Hermann Scheer has a message for Australia. "There is no excuse," he says. "Not a single excuse for Australia not to adopt similar legislation." Dr Scheer, a member of the German Parliament, is regarded as the architect of Germany's energy feed-in laws, which encourage renewable energy production.

He sees his role in his country’s Renewable Energy Act as one of his most successful policy innovations. His efforts also saw the implementation of the 100,000 photovoltaic solar energy roof program - the world’s first mass installation scheme. In addition to his political duties in the Bundestag (Germany’s federal parliament), Dr Scheer is also president of EUROSOLAR - the European Association for Renewable Energy - and the general chairman of the World Council for Renewable Energy.

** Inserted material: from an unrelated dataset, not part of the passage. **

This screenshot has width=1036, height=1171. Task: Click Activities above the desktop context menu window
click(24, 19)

His seminal books on renewable energy transition A Solar Manifesto and The Solar Economy have been applauded internationally as blueprints for the rest of the world to follow. And he believes Australia could do much worse than to heed his advice to embrace the German example. "If Australia would shift to renewables it would become part of the new energy, the coming energy systems of the world and it would promote Australian technology," he says. "The  countries who do it first will be the leading countries for renewable technologies. It is a key technology for the future. "When visiting Australia I have spoken with all political parties and there is a political will on the part of some individuals and not others."

Dr Scheer believes the greatest obstacle to the adoption of large-scale renewable energy initiatives is a lack of public information about the potential of the technology. Renewable energies are hugely underestimated while at the same time flawed information is disseminated that leads to wrong assumptions, he says.

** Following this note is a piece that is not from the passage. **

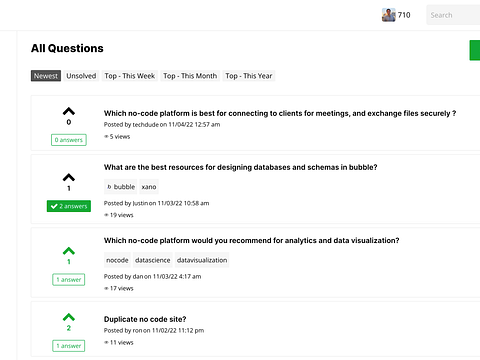Show Top - This Week questions
The height and width of the screenshot is (360, 480).
130,76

"Small-minded science is ignoring the meaning of renewable energy," he says. "Society made itself dependent over a period of more than 100 years on conventional energies and the result is that it is now a burden on the economy and civilisation.

"The big question is can we replace that in time with renewable energies. But without shifting the renewable energies there is no future. Australia's population, its industrialised nature and its high education levels should make a transition to renewable energy simple.

"It is most easy. If people say you can’t do it, then you should look to which payroll they are on. There's not a technological reason. There's not an economical reason. It is only a political reason. Politics protects the conventional power sector and subsidises it."